* **Task prompt**: Restate word for word the lines of the material below, from the line with "You are a GUI" to the line with "You are a computer-use agent. The", both lines included, and no others.

--- Task input ---

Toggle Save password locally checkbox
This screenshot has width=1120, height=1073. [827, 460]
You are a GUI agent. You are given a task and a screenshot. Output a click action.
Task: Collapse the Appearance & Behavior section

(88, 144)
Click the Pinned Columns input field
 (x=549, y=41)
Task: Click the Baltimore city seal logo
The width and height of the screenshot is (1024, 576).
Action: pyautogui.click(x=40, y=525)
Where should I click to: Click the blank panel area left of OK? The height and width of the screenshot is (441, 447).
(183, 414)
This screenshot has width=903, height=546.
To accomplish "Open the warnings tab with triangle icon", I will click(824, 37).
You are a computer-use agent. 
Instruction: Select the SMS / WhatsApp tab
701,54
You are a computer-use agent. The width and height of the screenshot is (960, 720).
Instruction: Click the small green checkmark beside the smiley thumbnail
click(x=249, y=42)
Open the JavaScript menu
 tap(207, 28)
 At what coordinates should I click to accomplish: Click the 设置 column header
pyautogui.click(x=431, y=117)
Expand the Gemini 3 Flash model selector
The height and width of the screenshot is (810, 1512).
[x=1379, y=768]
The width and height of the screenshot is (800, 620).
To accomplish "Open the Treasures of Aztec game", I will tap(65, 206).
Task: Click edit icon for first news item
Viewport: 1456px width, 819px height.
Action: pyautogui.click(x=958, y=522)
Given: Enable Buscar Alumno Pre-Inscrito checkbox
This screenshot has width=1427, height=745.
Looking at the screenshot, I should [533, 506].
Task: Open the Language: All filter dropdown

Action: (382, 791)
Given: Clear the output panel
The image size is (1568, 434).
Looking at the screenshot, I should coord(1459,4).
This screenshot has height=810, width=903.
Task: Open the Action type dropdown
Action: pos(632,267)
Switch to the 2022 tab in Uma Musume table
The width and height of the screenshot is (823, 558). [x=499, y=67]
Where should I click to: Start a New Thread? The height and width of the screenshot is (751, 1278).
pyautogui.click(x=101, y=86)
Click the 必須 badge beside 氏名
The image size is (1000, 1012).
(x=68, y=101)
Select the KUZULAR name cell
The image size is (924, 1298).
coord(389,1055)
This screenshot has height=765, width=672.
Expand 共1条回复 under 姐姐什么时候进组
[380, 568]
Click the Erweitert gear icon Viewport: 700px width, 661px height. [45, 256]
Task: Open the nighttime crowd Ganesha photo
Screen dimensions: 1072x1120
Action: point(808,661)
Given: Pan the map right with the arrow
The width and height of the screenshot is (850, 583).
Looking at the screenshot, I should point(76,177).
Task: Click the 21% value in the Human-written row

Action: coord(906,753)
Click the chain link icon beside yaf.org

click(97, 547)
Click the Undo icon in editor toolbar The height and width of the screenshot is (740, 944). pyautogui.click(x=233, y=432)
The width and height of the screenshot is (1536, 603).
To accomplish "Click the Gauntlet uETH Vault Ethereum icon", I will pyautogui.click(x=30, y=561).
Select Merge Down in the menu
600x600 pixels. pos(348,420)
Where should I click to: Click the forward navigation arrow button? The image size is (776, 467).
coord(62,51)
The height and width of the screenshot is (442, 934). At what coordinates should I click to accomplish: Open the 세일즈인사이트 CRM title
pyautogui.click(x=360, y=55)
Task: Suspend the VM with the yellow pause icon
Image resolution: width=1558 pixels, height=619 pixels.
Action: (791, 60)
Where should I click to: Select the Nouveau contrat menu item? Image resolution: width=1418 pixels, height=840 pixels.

---

* **Answer below**:
You are a GUI agent. You are given a task and a screenshot. Output a click action.
Task: Collapse the Appearance & Behavior section

(88, 144)
Click the Pinned Columns input field
 (x=549, y=41)
Task: Click the Baltimore city seal logo
The width and height of the screenshot is (1024, 576).
Action: pyautogui.click(x=40, y=525)
Where should I click to: Click the blank panel area left of OK? The height and width of the screenshot is (441, 447).
(183, 414)
This screenshot has width=903, height=546.
To accomplish "Open the warnings tab with triangle icon", I will click(824, 37).
You are a computer-use agent. 
Instruction: Select the SMS / WhatsApp tab
701,54
You are a computer-use agent. The width and height of the screenshot is (960, 720).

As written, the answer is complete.